Ma lo striscione bipartisan comparso sulla facciata di Palazzo Marino non è stato l’unico a fare capolino ieri in città. Un gruppo di militanti della Lega Nord guidato da Matteo Salvini ha, d’altra parte, utilizzato la Fabbrica del Vapore, due passi da quella Chinatown poco scaldata dal Sole delle Alpi, per issare uno striscione inneggiante a 'Milano capitale padana del mondo'. "Questa è una vittoria solo di Milano e della Lombardia - ha affermato l’enfant prodige dei lumbard, per altro candidato alla Camera nelle ormai imminenti Politiche -. Già, perché Roma ha fatto di tutto per farci perdere con il taglio di Malpensa e i rifiuti di Napoli.

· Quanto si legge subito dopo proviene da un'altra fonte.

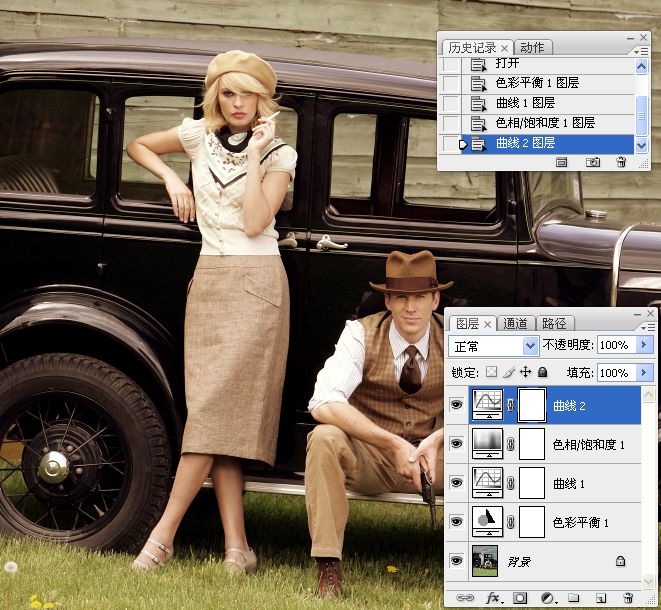Select the 曲线 1 图层 history state
This screenshot has height=610, width=661.
point(525,103)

Il Governo è stato capace unicamente di allestire una pessima vetrina per Milano. Per questa ragione, il successo conquistato a Parigi ha ancora più gusto".

 

Festa grande anche in FieraMilano, cui l’Expo schiude rosei orizzonti a partire dalla trasposizione dalla carta millimetrata alla realtà della nuova area espositiva affacciata su tutto il globo terracqueo. Dopo essersi incollati per tutto il pomeriggio al maxischermo che trasmetteva la diretta del Tg Regione da Parigi, 150 dipendenti hanno salutato l’assegnazione della kermesse con un applauso scrosciante protrattosi per diversi minuti. "Lavoreremo per sette anni come pazzi e poi andremo tutti in pensione - ha scandito visibilmente soddisfatto il direttore generale Enrico Pazzali -. È come aver vinto una Champions all’ultimo minuto con un colpo di testa in mischia. Siamo riusciti a prevalere su Smirne e ora sono convinto che ce la faremo pure a rilanciare Malpensa". Operai, impiegati e quadri, intanto, intonavano cori liberatori. "Quando i turchi sono schizzati dal salone pensando di avere in mano l’Expo mi sono sentita morire - ha raccontato una dirigente abbracciando i colleghi. I veri protagonisti della manifestazione saranno i lavoratori della Fiera". Cose turche e cose milanesi.